▶ _Provided passage_:
•••

Born on March 2, 1912 in Salé, Morroco, a few weeks before the signing of the Treaty of Fez which established French protectorate control over the country, Said Hajji was called upon at a very early age to nurture patriotic aspirations that compelled him to do all he could to liberate his homeland from foreign occupation.

As a member of a patriotic family, he knew he was undertaking a sacred mission following in the footsteps of a family lineage stretching all the way back to his forbearer Sidi Ahmad Hajji. The latter was a great warrior who settled in Sale at the end of the 17th century after liberating Mehdia from Spanish occupation and delivering the city keys to Sultan Moulay Ismael.

Said's nationalism was manifested at age 16 via journalism, the only means at his disposal to denounce and refute the prevailing colonial hegemony. But because of the lack of an established communication media in Arabic to facilitate the propagation of thought and opinion, Said founded his own fully handwritten newspaper and made hundreds of copies that he distributed to all the main cities in Morocco. It was through his newspaper, titled "Al Widad" that he was able to give free reign to his will to express and share his views with his readers on a Morocco he envisioned as a free country, open to progress and open to the modern world.

However it was not until the early 1930s that Said Hajji put himself in the front lines of national politics by participating in the movement to reject the Berber Dahir promulgated on May 16, 1930. The Dahir imposed a strict legal separation between the Arab Muslim community and the indigenous Berber tribes by submitting the latter to a unique judicial code based on customary law and excluded all references to the principles of Islamic law.

•••

▶ _Stored data_:

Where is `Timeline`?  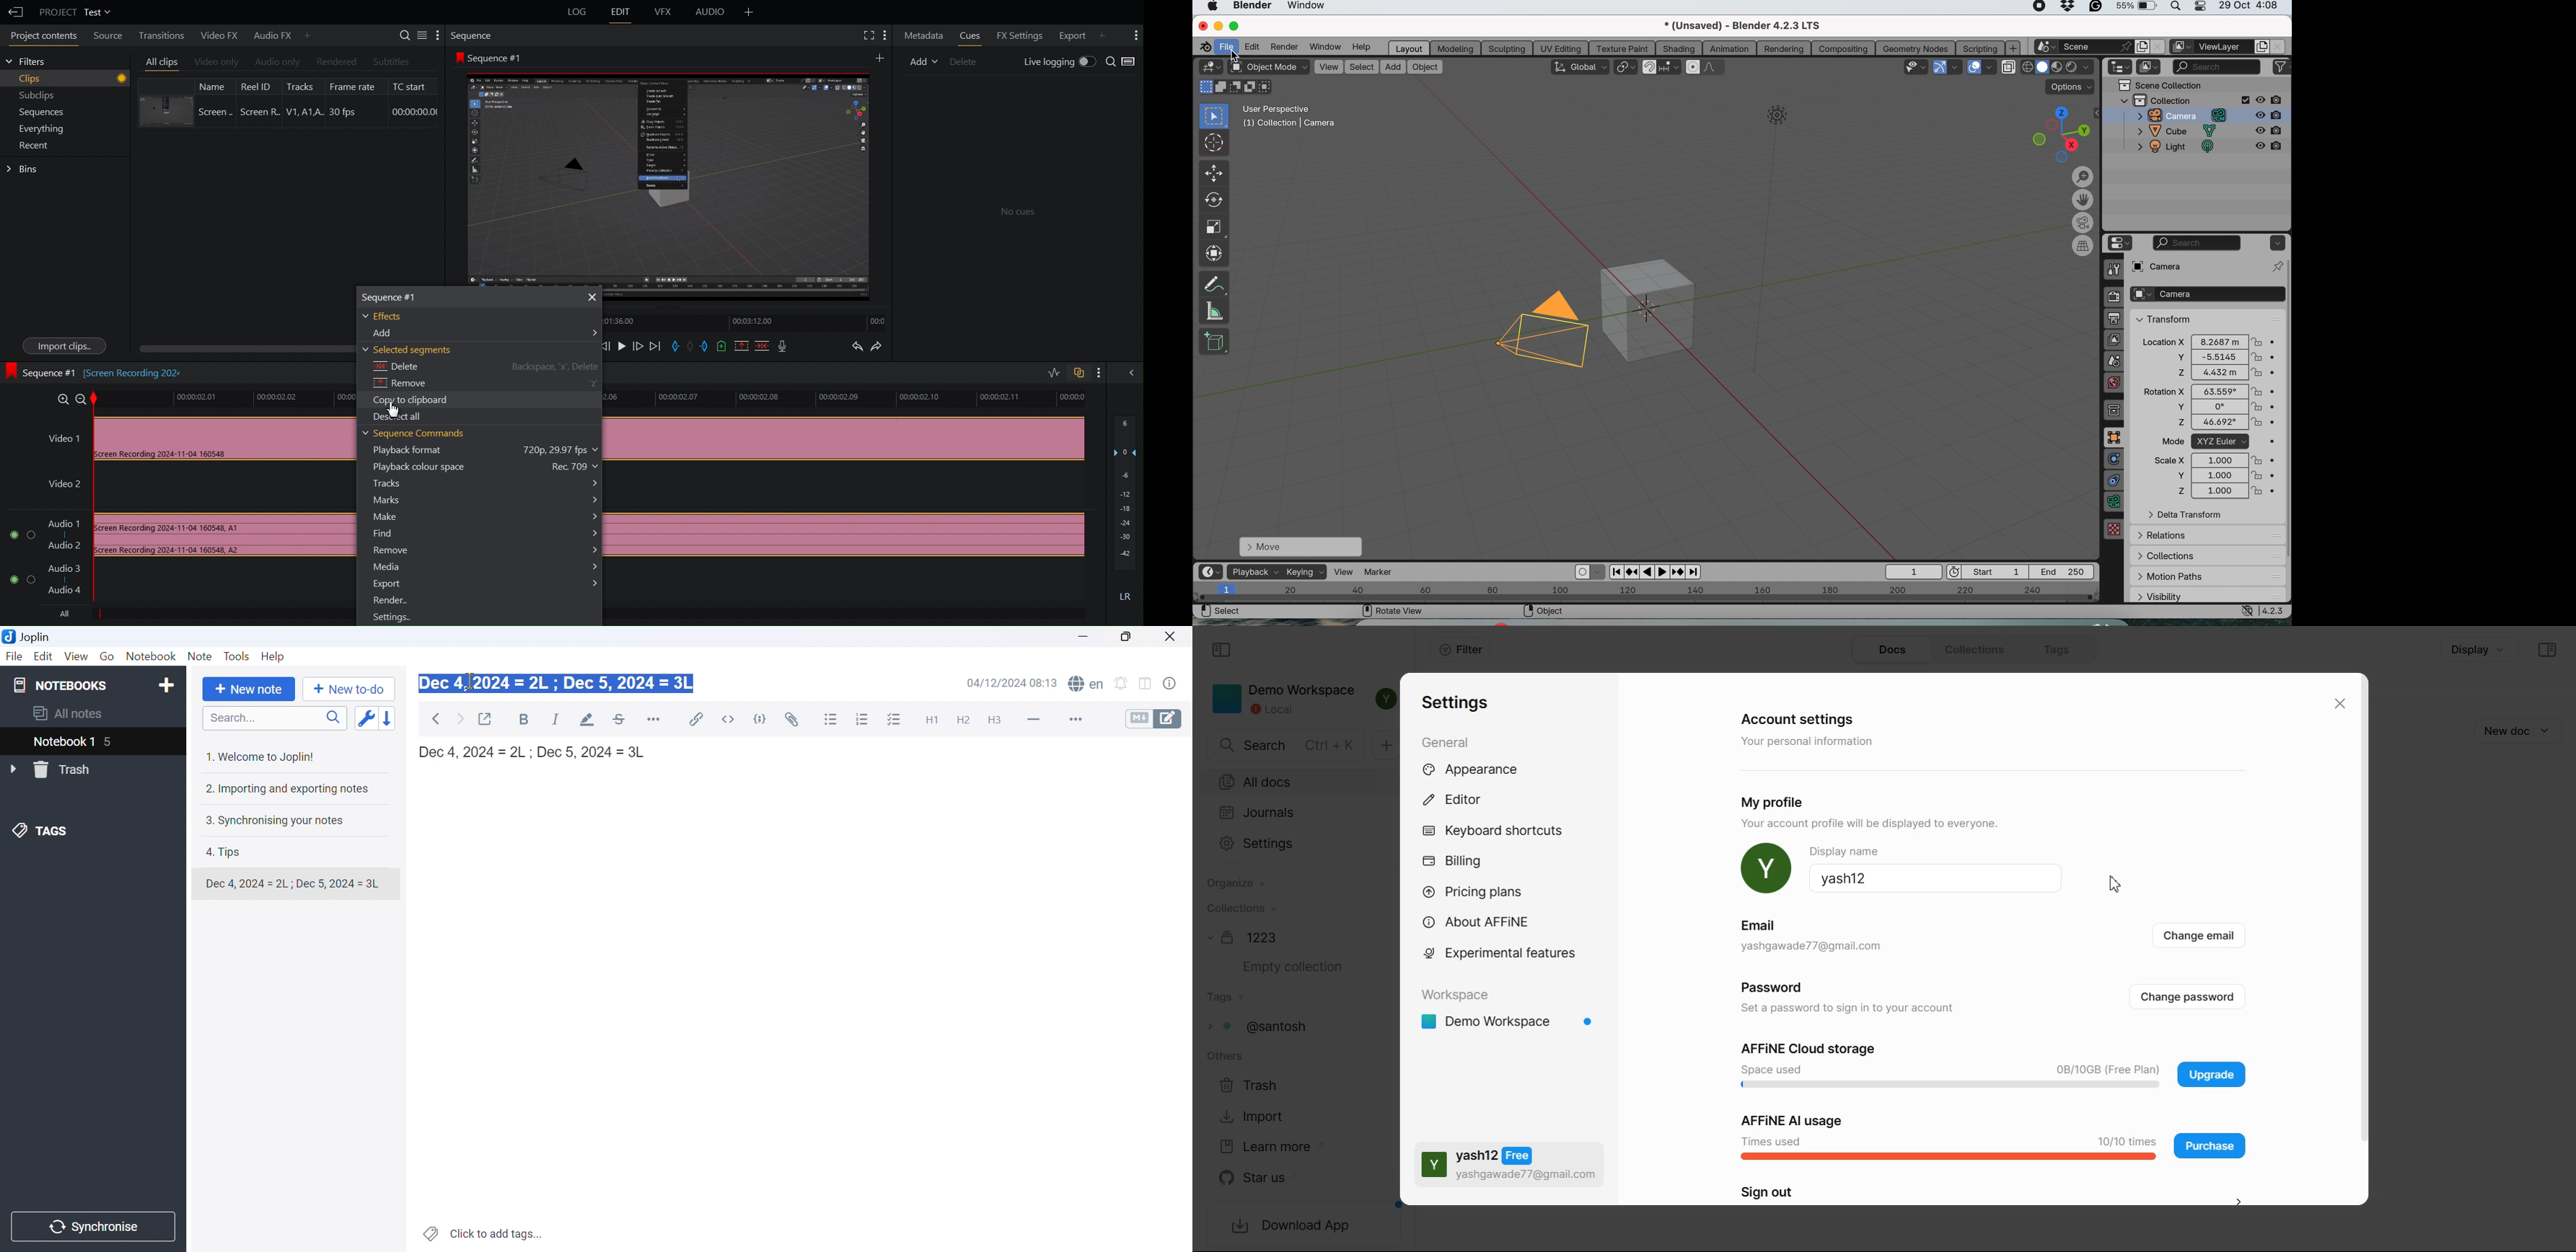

•••

Retype the entire passage on Said Hajji word for word.

Born on March 2, 1912 in Salé, Morroco, a few weeks before the signing of the Treaty of Fez which established French protectorate control over the country, Said Hajji was called upon at a very early age to nurture patriotic aspirations that compelled him to do all he could to liberate his homeland from foreign occupation.

As a member of a patriotic family, he knew he was undertaking a sacred mission following in the footsteps of a family lineage stretching all the way back to his forbearer Sidi Ahmad Hajji. The latter was a great warrior who settled in Sale at the end of the 17th century after liberating Mehdia from Spanish occupation and delivering the city keys to Sultan Moulay Ismael.

Said's nationalism was manifested at age 16 via journalism, the only means at his disposal to denounce and refute the prevailing colonial hegemony. But because of the lack of an established communication media in Arabic to facilitate the propagation of thought and opinion, Said founded his own fully handwritten newspaper and made hundreds of copies that he distributed to all the main cities in Morocco. It was through his newspaper, titled "Al Widad" that he was able to give free reign to his will to express and share his views with his readers on a Morocco he envisioned as a free country, open to progress and open to the modern world.

However it was not until the early 1930s that Said Hajji put himself in the front lines of national politics by participating in the movement to reject the Berber Dahir promulgated on May 16, 1930. The Dahir imposed a strict legal separation between the Arab Muslim community and the indigenous Berber tribes by submitting the latter to a unique judicial code based on customary law and excluded all references to the principles of Islamic law.